• TEXT BLOCK
•••••

Beatty, Rhyolite hold a wealth of history
April 19, 2016 - 7:39 pm
A familiar stopping place for travelers on busy U.S. Highway 95 through Nevada and a major portal to nearby Death Valley National Park, Beatty lies 115 miles from Las Vegas. It is the sole survivor of a gold rush that created several towns and mining camps in southern Nye County in the early 1900s.
Named for a ranching pioneer in the Oasis Valley along the Amargosa River, Beatty was established in 1904 and developed as a supply center for the Bullfrog Mining District.
After rich ore discoveries by prospectors Shorty Harris and Ed Cross in the area’s volcanic rhyolite deposits in 1904, a mining frenzy drew hundreds of miners and millions of dollars in investments, resulting in 2,000 claims and about 200 mines. The biggest of the diggings, the Montgomery Shoshone Mine, spawned the town of Rhyolite in 1905.
Now one of the West’s most famous ghost towns, Rhyolite sits four miles from Beatty on a short side road off state Route 374.
Visitors can also check out the Goldwell Open Air Museum, a collection of outdoor statues by various artists and sculptors that began in 1984 with shrouded life-sized figures created by a Belgian sculptor near the ruins of Rhyolite. The nonprofit art park operates the Red Barn Art Center, a combined visitor center, studio and sale facility. The outdoor sculptures are open daily to Rhyolite visitors free of charge.

•••••

• INFORMATION SHOWN
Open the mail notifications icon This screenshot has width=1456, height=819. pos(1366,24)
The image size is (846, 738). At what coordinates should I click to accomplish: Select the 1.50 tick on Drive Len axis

•••••

• ACTIONS TO TAKE
(1) According to the Beatty and Rhyolite article, which mine spawned the town of Rhyolite?
(2) List every distinct four-digit year that appears in the Beatty and Rhyolite article, including its dateline.
(3) Summarize the Beatty and Rhyolite article in two sentences.

• ANSWERS TO EACH TASK
(1) The Montgomery Shoshone Mine

(2) 2016, 1904, 1905, 1984

(3) Beatty, a stopping place on U.S. Highway 95 and a portal to Death Valley National Park, was established in 1904 as a supply center for the Bullfrog Mining District and is the sole survivor of an early-1900s gold rush in southern Nye County. Nearby stand the famous ghost town of Rhyolite, spawned in 1905 by the Montgomery Shoshone Mine, and the Goldwell Open Air Museum, whose outdoor sculptures are open daily free of charge.